● What to produce
Once you reach the line containing "[left slide button] (10, 1738)" in the data below, restate each line word for word up to and including the one containing "Terms of Service (200, 1313)".
━━━━━━━━━━
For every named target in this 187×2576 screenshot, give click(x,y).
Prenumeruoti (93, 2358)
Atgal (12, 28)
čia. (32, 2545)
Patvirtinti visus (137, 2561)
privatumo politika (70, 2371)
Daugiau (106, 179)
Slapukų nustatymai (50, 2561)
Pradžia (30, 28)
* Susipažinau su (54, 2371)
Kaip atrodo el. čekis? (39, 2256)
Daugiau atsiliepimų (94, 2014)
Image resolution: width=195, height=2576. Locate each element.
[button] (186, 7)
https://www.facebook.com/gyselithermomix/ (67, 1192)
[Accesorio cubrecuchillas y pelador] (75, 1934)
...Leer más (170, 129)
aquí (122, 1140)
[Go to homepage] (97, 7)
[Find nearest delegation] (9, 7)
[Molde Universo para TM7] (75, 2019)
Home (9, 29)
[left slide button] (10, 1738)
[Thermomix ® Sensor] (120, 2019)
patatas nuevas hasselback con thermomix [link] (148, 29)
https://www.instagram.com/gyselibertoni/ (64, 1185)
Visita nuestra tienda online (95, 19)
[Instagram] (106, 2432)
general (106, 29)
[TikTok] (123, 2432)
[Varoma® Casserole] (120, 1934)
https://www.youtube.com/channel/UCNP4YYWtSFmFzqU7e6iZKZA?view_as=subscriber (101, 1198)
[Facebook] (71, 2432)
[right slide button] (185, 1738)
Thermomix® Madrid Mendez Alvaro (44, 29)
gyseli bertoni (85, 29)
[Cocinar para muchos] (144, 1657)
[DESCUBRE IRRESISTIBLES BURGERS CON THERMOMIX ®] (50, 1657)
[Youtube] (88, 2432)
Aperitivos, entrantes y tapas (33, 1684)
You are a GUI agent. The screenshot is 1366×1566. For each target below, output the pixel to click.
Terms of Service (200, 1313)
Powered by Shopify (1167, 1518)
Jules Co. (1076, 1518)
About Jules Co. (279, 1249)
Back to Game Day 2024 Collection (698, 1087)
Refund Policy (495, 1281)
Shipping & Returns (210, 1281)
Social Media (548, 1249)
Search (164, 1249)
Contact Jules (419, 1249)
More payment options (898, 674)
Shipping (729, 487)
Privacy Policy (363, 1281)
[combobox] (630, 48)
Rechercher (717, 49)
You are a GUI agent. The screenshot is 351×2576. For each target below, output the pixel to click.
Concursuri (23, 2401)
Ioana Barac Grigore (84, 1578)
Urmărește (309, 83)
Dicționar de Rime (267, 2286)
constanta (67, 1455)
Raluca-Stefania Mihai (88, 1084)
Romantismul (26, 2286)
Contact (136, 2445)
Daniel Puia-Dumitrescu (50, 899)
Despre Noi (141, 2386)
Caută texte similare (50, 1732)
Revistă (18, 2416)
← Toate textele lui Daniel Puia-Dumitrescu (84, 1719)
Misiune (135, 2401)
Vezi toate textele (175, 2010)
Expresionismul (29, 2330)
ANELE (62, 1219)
━━━━━━━━━━
● Response area
[left slide button] (10, 1738)
[Thermomix ® Sensor] (120, 2019)
patatas nuevas hasselback con thermomix [link] (148, 29)
https://www.instagram.com/gyselibertoni/ (64, 1185)
Visita nuestra tienda online (95, 19)
[Instagram] (106, 2432)
general (106, 29)
[TikTok] (123, 2432)
[Varoma® Casserole] (120, 1934)
https://www.youtube.com/channel/UCNP4YYWtSFmFzqU7e6iZKZA?view_as=subscriber (101, 1198)
[Facebook] (71, 2432)
[right slide button] (185, 1738)
Thermomix® Madrid Mendez Alvaro (44, 29)
gyseli bertoni (85, 29)
[Cocinar para muchos] (144, 1657)
[DESCUBRE IRRESISTIBLES BURGERS CON THERMOMIX ®] (50, 1657)
[Youtube] (88, 2432)
Aperitivos, entrantes y tapas (33, 1684)
You are a GUI agent. The screenshot is 1366×1566. For each target below, output the pixel to click.
Terms of Service (200, 1313)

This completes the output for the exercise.